::: STORED DATA :::

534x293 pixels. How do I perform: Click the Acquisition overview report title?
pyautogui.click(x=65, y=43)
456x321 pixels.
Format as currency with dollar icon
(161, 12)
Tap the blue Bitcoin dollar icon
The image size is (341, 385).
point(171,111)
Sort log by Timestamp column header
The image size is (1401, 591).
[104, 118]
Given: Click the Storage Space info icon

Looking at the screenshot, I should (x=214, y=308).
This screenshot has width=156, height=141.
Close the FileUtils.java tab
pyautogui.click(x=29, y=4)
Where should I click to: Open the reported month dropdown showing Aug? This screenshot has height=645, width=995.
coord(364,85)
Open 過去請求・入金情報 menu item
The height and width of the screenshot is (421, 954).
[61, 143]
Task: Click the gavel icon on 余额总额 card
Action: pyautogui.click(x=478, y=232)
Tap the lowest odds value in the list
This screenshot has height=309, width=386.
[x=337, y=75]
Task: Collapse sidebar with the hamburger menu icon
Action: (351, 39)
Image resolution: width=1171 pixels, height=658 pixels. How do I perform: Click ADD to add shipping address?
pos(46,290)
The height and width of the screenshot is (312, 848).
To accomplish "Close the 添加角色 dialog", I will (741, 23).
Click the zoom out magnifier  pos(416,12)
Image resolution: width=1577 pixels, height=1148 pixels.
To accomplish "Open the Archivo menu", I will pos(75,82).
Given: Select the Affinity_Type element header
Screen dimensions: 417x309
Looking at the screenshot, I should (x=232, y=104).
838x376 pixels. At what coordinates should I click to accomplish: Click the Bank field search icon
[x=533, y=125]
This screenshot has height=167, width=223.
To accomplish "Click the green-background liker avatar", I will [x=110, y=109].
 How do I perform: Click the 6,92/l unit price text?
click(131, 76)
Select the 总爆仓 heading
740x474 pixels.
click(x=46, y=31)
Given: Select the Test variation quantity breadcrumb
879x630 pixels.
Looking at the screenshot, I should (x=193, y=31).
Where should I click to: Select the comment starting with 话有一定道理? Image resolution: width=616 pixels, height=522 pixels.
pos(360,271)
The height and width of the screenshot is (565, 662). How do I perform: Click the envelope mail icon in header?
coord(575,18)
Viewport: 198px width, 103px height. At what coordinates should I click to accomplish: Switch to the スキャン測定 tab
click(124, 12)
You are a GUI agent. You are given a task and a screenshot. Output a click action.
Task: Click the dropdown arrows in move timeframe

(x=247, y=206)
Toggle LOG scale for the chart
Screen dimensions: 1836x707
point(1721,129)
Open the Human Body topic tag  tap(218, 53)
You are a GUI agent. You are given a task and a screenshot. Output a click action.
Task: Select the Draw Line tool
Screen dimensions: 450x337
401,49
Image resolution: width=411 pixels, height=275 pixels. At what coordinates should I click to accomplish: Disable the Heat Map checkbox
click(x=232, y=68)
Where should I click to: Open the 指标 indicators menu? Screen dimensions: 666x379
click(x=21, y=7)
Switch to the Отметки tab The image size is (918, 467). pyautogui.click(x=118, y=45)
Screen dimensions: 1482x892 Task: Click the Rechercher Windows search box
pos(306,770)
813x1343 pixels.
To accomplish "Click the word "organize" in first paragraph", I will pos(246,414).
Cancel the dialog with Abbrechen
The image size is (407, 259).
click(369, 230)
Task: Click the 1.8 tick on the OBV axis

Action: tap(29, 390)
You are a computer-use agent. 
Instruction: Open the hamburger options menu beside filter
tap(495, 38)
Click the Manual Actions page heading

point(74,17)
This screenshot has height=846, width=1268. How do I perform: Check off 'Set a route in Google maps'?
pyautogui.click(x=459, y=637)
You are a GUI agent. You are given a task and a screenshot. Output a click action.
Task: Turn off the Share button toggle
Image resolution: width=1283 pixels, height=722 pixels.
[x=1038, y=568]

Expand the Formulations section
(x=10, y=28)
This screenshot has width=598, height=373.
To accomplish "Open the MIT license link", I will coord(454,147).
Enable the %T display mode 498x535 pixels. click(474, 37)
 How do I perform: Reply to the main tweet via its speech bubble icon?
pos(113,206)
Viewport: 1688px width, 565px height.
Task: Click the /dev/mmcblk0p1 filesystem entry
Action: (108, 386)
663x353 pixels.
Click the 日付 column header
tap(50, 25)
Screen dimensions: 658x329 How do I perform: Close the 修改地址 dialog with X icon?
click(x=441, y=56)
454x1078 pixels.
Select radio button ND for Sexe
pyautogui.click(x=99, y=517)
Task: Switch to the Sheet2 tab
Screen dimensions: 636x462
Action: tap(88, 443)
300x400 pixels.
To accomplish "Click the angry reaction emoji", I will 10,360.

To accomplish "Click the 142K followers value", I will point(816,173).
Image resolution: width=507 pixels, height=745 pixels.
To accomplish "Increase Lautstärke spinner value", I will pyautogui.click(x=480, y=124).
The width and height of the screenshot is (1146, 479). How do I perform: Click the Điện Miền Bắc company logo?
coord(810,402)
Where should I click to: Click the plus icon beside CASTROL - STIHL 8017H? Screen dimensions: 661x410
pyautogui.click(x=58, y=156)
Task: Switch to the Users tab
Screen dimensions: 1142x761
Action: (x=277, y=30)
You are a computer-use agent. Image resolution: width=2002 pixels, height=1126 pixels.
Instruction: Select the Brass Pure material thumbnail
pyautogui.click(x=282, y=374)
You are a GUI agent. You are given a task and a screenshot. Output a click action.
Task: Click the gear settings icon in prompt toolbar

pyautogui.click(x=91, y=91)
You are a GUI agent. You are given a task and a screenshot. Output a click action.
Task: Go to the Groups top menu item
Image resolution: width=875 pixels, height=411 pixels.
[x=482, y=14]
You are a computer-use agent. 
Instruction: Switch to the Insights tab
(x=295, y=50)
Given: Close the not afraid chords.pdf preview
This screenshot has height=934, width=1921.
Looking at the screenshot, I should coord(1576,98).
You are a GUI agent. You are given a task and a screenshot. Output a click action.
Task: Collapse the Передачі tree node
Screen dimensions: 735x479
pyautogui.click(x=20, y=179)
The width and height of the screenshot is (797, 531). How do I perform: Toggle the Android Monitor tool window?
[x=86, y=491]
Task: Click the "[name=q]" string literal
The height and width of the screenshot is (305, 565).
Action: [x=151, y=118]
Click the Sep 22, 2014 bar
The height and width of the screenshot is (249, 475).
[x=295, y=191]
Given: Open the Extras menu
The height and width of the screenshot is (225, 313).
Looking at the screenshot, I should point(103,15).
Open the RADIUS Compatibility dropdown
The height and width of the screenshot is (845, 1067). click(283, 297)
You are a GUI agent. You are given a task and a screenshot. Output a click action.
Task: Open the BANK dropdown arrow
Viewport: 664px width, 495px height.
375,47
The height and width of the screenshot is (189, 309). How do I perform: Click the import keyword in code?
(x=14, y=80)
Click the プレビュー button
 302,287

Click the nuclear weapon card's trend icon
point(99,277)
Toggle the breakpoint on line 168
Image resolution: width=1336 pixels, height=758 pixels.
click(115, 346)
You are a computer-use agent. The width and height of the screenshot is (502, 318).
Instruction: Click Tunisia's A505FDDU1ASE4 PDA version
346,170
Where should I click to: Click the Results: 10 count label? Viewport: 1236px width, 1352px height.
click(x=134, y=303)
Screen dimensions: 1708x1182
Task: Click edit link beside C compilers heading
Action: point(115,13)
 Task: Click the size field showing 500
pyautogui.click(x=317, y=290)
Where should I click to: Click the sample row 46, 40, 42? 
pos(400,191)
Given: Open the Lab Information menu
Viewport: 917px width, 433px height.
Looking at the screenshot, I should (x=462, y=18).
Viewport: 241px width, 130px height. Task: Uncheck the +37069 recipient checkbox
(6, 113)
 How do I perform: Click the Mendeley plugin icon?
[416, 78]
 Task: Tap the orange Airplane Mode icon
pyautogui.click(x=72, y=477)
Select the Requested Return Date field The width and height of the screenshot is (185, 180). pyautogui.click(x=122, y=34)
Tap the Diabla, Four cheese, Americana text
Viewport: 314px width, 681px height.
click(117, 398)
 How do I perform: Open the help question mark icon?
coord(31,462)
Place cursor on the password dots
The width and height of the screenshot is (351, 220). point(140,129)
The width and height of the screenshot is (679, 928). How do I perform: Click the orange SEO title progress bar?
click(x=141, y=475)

:::

EXERCISE:
Recast the lines from the line with "Task: Click the size field showing 500" to the line with "The width and height of the screenshot is (351, 220)." as a JSON list of strings, one string per line, leaving out blank lines.

WRITTEN SOLUTION:
[
  " Task: Click the size field showing 500",
  "pyautogui.click(x=317, y=290)",
  "Where should I click to: Click the sample row 46, 40, 42? ",
  "pos(400,191)",
  "Given: Open the Lab Information menu",
  "Viewport: 917px width, 433px height.",
  "Looking at the screenshot, I should (x=462, y=18).",
  "Viewport: 241px width, 130px height. Task: Uncheck the +37069 recipient checkbox",
  "(6, 113)",
  " How do I perform: Click the Mendeley plugin icon?",
  "[416, 78]",
  " Task: Tap the orange Airplane Mode icon",
  "pyautogui.click(x=72, y=477)",
  "Select the Requested Return Date field The width and height of the screenshot is (185, 180). pyautogui.click(x=122, y=34)",
  "Tap the Diabla, Four cheese, Americana text",
  "Viewport: 314px width, 681px height.",
  "click(117, 398)",
  " How do I perform: Open the help question mark icon?",
  "coord(31,462)",
  "Place cursor on the password dots",
  "The width and height of the screenshot is (351, 220). point(140,129)"
]